1.Can you elaborate on how your academic journey, spanning Taipei, Brno, and London, has influenced your multidisciplinary background as a designer and artist?
A: While studying in the Design Department at the National Taiwan University of Science and Technology, the educational focus was predominantly on fundamental techniques and rigorous design research, which aligned more with traditional industrial design. Back then, I thought industrial design was especially about achieving practical applications and problem-solving, resulting in beautifully crafted design outputs. However, I went to Brno University of Technology (BUT) in the Czech Republic during my third year of Bachelor's as an exchange student, where I encountered an entirely different culture and teaching approach.
At Brno, the teaching style was distinct from what I used to in Taipei. Instead of providing clear design objectives, the professors guided us to experiment in areas of personal interest. The design process itself was emphasised over the outcomes. As I was in the Faculty of Fine Arts in the BUT, I also got exposed to courses on new media art, igniting my interest in technology-driven art. After returning to Taiwan, I incorporated the skills I learned in the Czech Republic into my graduation project, creating an artwork called "SOUNDMATE" that combined technological art with product design. This project sparked my strong interest in integrating products and technology art.
To explore more possibilities in this field, I enrolled in the MA Design Products program at the Royal College of Art (RCA) in the UK, officially embarking on my artistic journey. RCA's teaching methodology encouraged us to unleash creativity, engage in whimsical explorations, and extract intriguing elements for extended design. Throughout this process, I found the direction that genuinely intrigued me — utilising interactive installations to delve into the relationship between human behaviour and the environment; this subsequently led to the development of The Dots series.
My experiences of living in three different countries significantly broadened my horizons, liberating my creative vision from the confines of traditional design industries. These diverse cultural encounters have enriched the diversity and context of my subsequent creative endeavours.
2. The manipulation of polarised film and servo motors in your installation creates dynamic effects. Could you critique the impact of these effects on the viewer's experience and perception of the artwork?
A: I chose polarised film as the crucial material because it can change its transparency through a purely physical rotation. The polarised film can create more intricate and versatile effects than standard colour or light-changing materials. This material is prevalent in our daily lives, but its application in artistic creation has yet to be well-known. Therefore, using such a medium can also bring the audience more curiosity and a sense of surprise. One of the advantages of kinetic installations is its ability to capture the audience's attention at first sight. When they put on the specially designed face shield, they will suddenly reveal unexpected visual effects, which is also a focal point of my intention. The act of putting on the face shield also provides the viewers with a sense of ritual, allowing them to be more focused and immersed in the experiential process. Compared to immediately apparent visual effects, creating surprises through this approach can leave a more profound impression on the viewers.
3. The use of more than 20 servos to create dynamic waves in the installation is intriguing. Can you discuss the technical and artistic challenges you encountered while designing and executing this aspect of the project?
A: The Dots II is the second kinetic installation from The Dots series.
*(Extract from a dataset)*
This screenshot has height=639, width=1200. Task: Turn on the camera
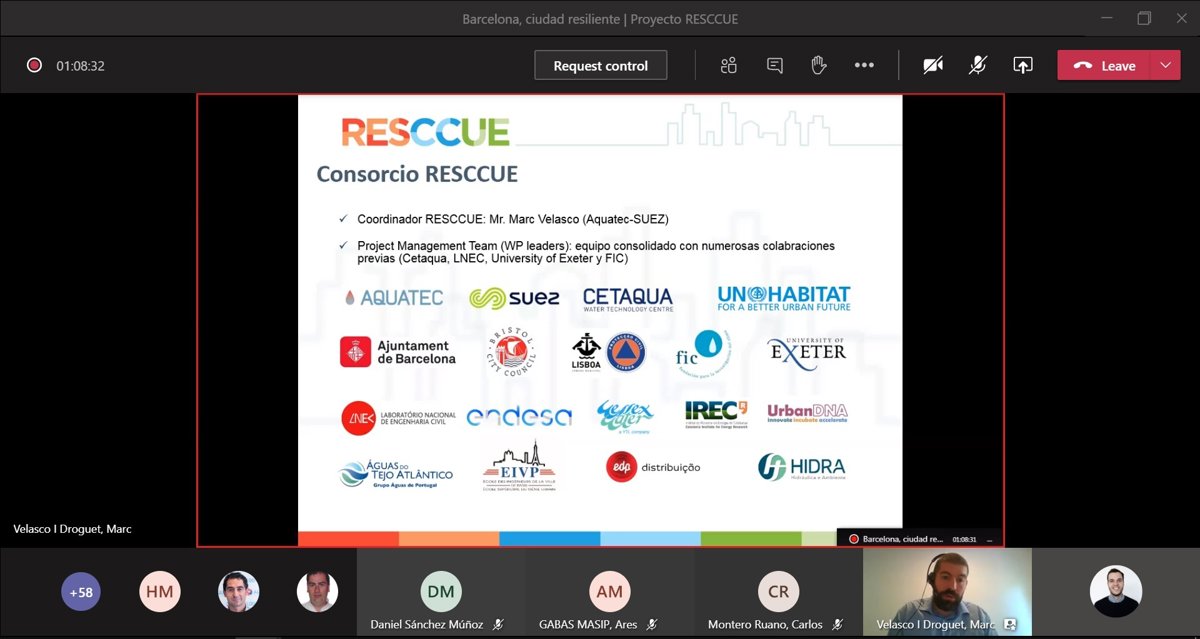click(x=932, y=66)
In the earlier version, I only used seven servo motors. However, in this piece, I've incorporated a staggering 21 servo motors, which has added considerable complexity to the circuitry connections and programming. My background in industrial design allowed me to plan detailed and precise three-dimensional structures and assembly methods in the initial design phase, making me more efficient during the production process. Conversely, as I lacked relevant engineering expertise, I had to rely on self-guided online resources to learn programming and circuit configuration, which dedicated more time to the project. The material characteristics of the polarised film are mesmerising. Different rotation speeds, arrangements, and proportions of overlap yield entirely distinct effects, often deviating from the envisioned outcomes during actual operation. Therefore, iterative testing and design adjustments were necessary, shaping the final product through a trial-and-error process. This piece's eventual arrangement actually differs from my initial design, resulting from an unexpected experiment midway through the setting up of the structure. I always adapt my artwork on-site based on the display space, aiming for better resonance and integration with the surrounding environment; this is also the most intriguing aspect of creating installation art.
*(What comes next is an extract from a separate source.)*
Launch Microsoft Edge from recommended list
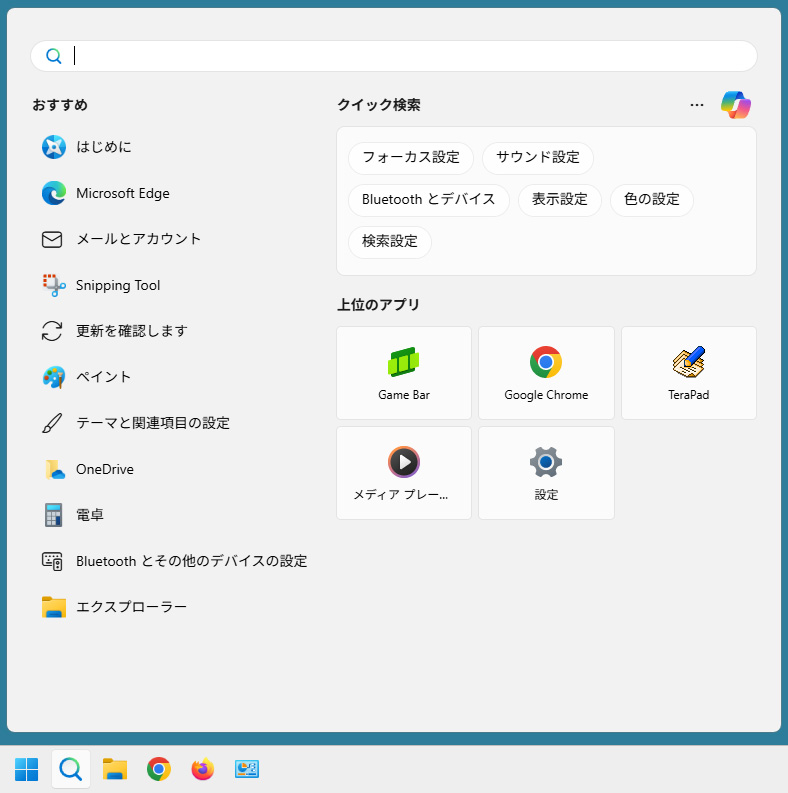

4. You mention being open to custom commissions with variable dimensions. How do you approach the process of creating custom designs, and what kind of collaborations or projects are you particularly excited about?
A: Due to the simplicity of elements in The Dots series installation, which relies on varying arrangements and dynamic changes of dots to create different visual effects, it can be easily adapted for various application purposes. Each dot can be seen as a module, allowing the quantity and arrangement of units to vary according to client requirements and the space size. Apart from serving as an art installation, The Dots can also be considered a pixelated display, showcasing specific patterns or logos on the surface of architecture. As a result, The Dots holds significant potential for future development in both artistic and commercial applications.